Un autre jour, Gilles nous embarque sur une passerelle métallique tendue entre la cime des arbres à plusieurs dizaines de mètres d’altitude, où l’ancien ministre de l’environnement Brice Lalonde se risqua naguère. Alors que nous sommes à mi-chemin, en équilibre incertain, une des fixations de la passerelle se rompt. Sauvé de la chute par son harnais, Gilles ne perd pas son sang-froid. L’épreuve tourne à la rigolade. “Ici, les comportements révèlent vite les caractères, on ne peut pas tricher, on se côtoie du lever au coucher comme sur un bateau, alors les masques ne tardent pas à tomber…”

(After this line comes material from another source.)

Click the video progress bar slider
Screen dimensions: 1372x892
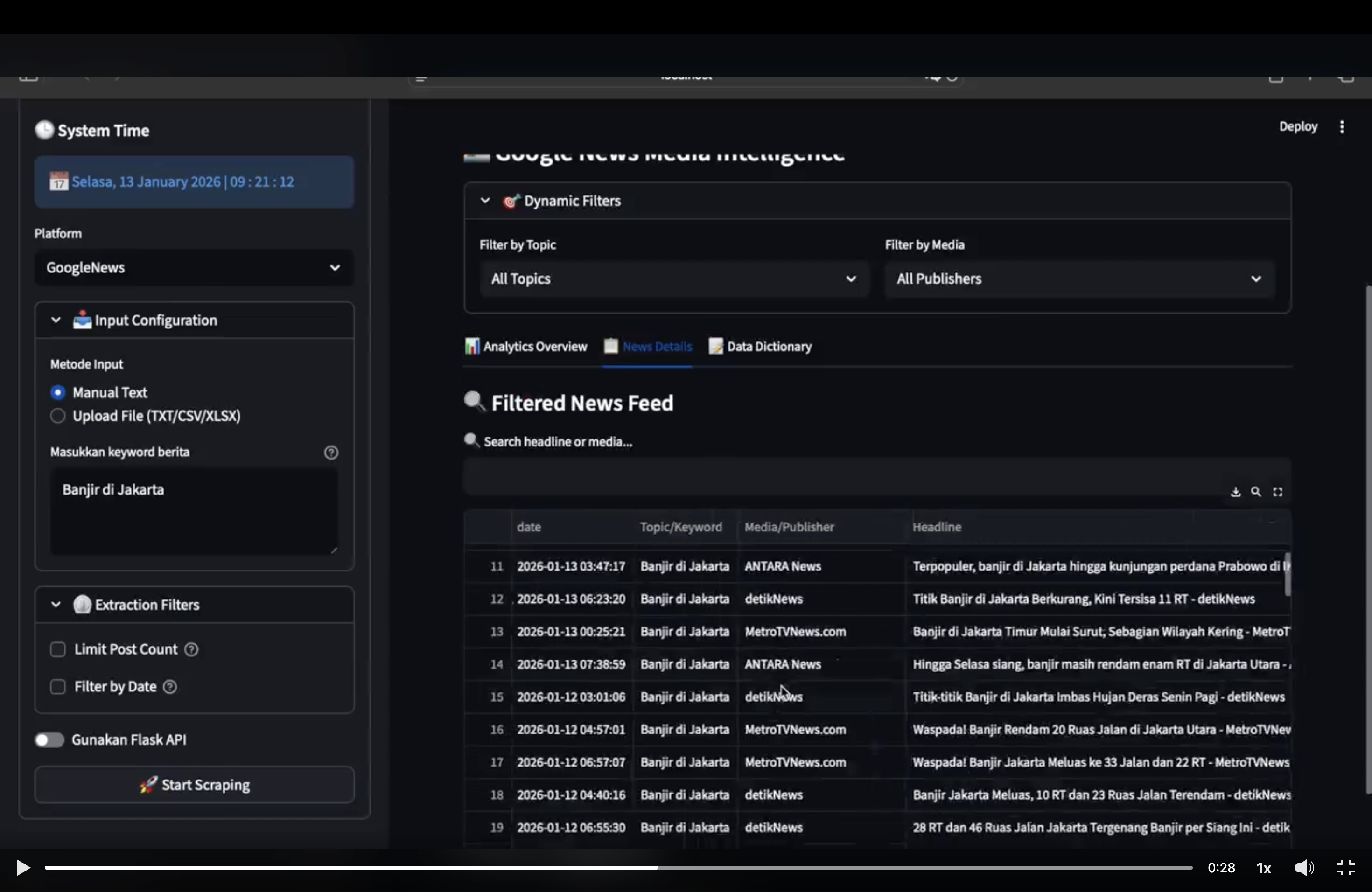[618, 867]
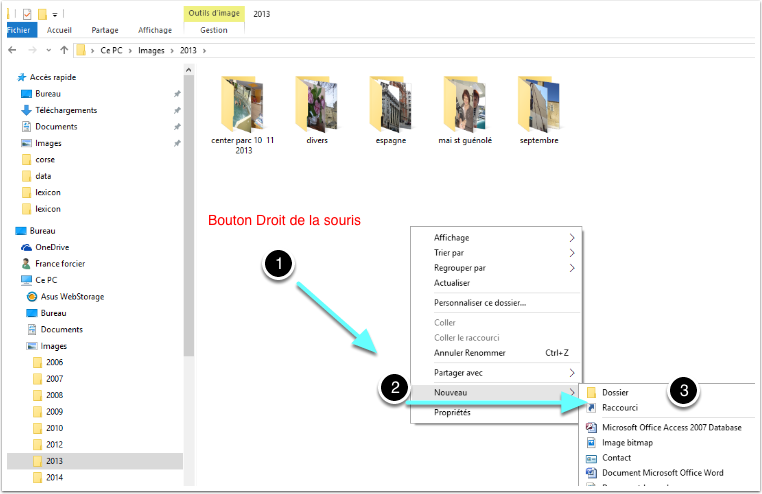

Ce n’est pas Patrick Châtelet, 34 ans, permanent depuis sept ans sur la station où il passe dix mois de l’année, qui le contredira. “Je suis parfois seul avec Wemo Betian, un Saramanka qui vient de partir retrouver sa famille au Surinam. On a été jusqu’à vingt-cinq, mais l’idéal, c’est d’être huit.” Si Patrick a su apprivoiser la solitude, c’est qu’il est très occupé. Il entretient les 15 km de layons qui quadrillent le périmètre d’étude, surveille deux fois par mois les cycles de 400 arbres ou plantes répertoriés, assure les relevés de la station météo, conseille et oriente les étudiants et les chercheurs et cuisine plus souvent qu’à son tour. “En forêt, il ne faut jamais se relâcher, souligne cet homme des bois très urbain qui, lui aussi, distille un humour à froid. Le premier risque est de se perdre mais, jusqu’ici, les disparitions n’ont jamais dépassé vingt-quatre heures. Avec un GPS et un plan, on doit s’en sortir seul…”

Le plus grand danger vient des orpailleurs saisis par la mauvaise fièvre de l’or qui sévit en Guyane et draine derrière elle la drogue, la prostitution, les détrousseurs. La plupart des garimperos sont des clandestins qui viennent le plus souvent du Brésil. Récemment, le camp de Pararé a été entièrement pillé – du moteur de la pelleteuse aux fils électriques en passant par la batterie de cuisine.

Désormais, le ronflement, impromptu et rarissime, d’un moteur de pirogue au loin est synonyme d’angoisse pour tous les gardiens. Beaucoup plus grave, le 26 mai 2006, les deux gardes du camp d’éco-tourisme ouvert par la réserve au bord de l’Arataye ont été froidement tués à coups de fusil. Sans mobile apparent. Sans doute leur seule présence gênait-elle quelques trafiquants. Deux garimperos, les auteurs présumés, ont été arrêtés et l’instruction est en cours à Cayenne.

Ces quelques jours aux Nouragues sont passés comme un charme. La vie quasi sauvage a du bon. Mais il faut songer à rentrer. Trente-cinq minutes de vol dans un vieil hélico couleur sable racheté à l’armée marocaine et dirigé du bout des doigts par Ben, un ancien pilote de Mirage, constitue l’apogée de notre escapade amazonienne. On vole au ras de la cime des arbres dont la variété infinie des verts fait songer à des vagues. Mieux que du cinéma en 3D ! Fin du voyage, retour à la civilisation et à la jungle poisseuse de ses villes.

Robert Belleret
Le Monde article (serie les Reclus du bout du Monde) paru dans l’édition du 27.07.07.